Quote: Now, eventually it would be great to have all of the DA Limiteds: 15, 21, 35, 40 and 70. But, given my current lens collection in my signature below, where you you start if you were me?
I get the sense that for you, as for many, debating the relative merits of lenses has become an end in itself. It would be great to have a lot of things, but why do you actually need ANY of these lenses? What focal length do your zooms gravitate to?
Until you can say what lacks in your current set-up in terms of the photography you actually do, any money you spend will be fun short-term but ultimately pointless. I have spent hundreds of dollars (Singapore dollars and pounds sterling in my case) buying lenses I don't really need. It has been very instructive. I have learned about the technical performance of lenses.
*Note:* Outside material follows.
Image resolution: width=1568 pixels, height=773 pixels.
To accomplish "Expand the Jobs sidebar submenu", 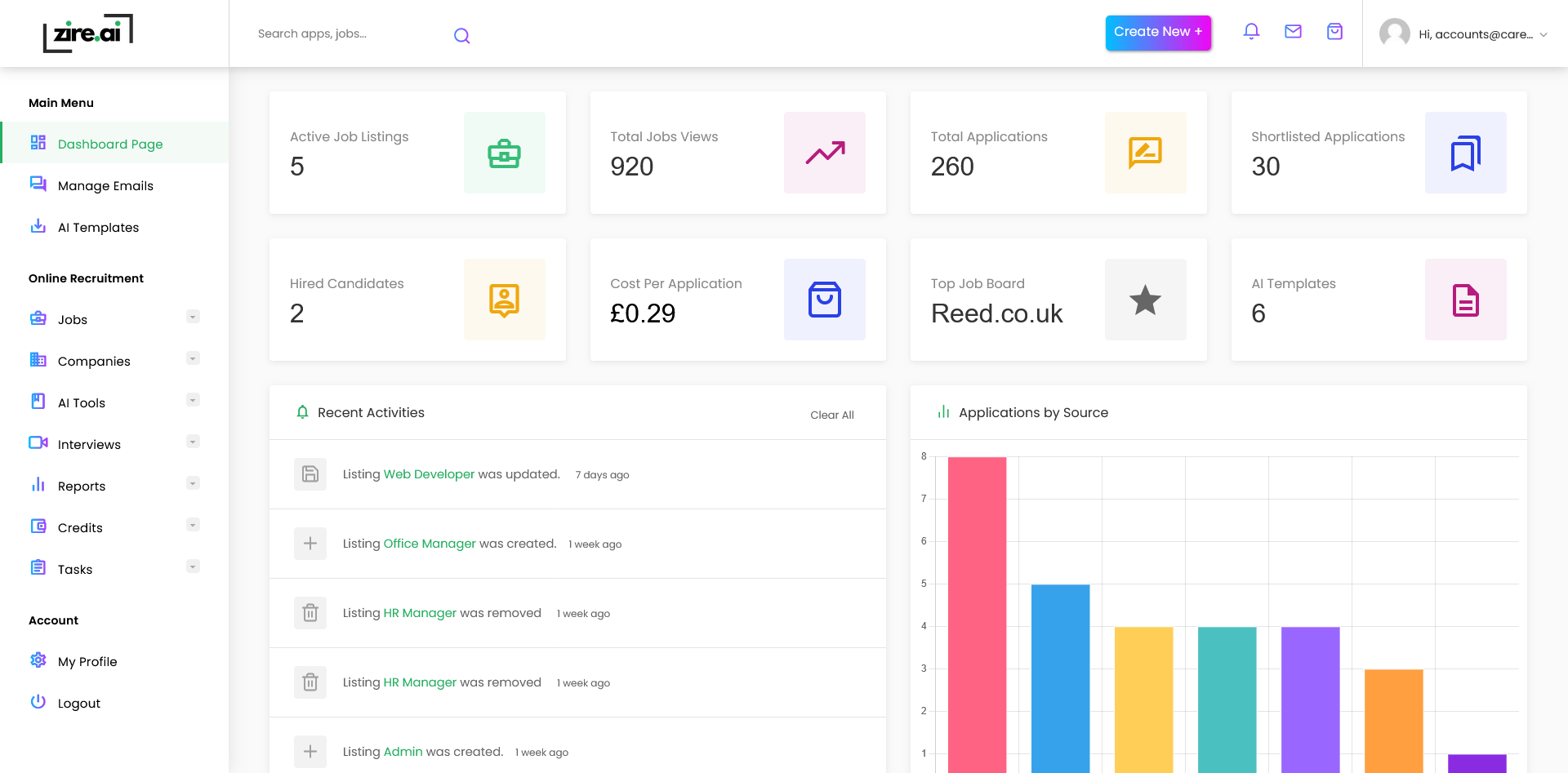I will pos(193,317).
I can read reviews with a knowing expression on my face. Has this improved my photographs? Not much. The money would have been spent more productively on air tickets.
Benefit from my experience.
So. What are you trying to achieve? In my case I finally decided what the key issue is: lugging heavy zooms around all day in tropical heat is an unacceptable experience. That's why I have gone the DA Limited route. I dislike front-heavy cameras too. But I now also apply a rule: I don't buy a lens without selling a lens.
You have a perfectly serviceable set-up. What's actually wrong with it? When did you last print a photograph larger than A4? If so, what was wrong with it?
Hi fi nuts spend thousands of dollars chasing differentiation inaudible to 99% to the population, and probably also to themselves in a blind test. Do you realise how much some people spend on speaker cables, for god's sake? Is there a possibility that you, similarly, are enjoying the debate about lenses more than the real photographic benefits they produce?
Just asking.
End of late-night rant. Blame jetlag.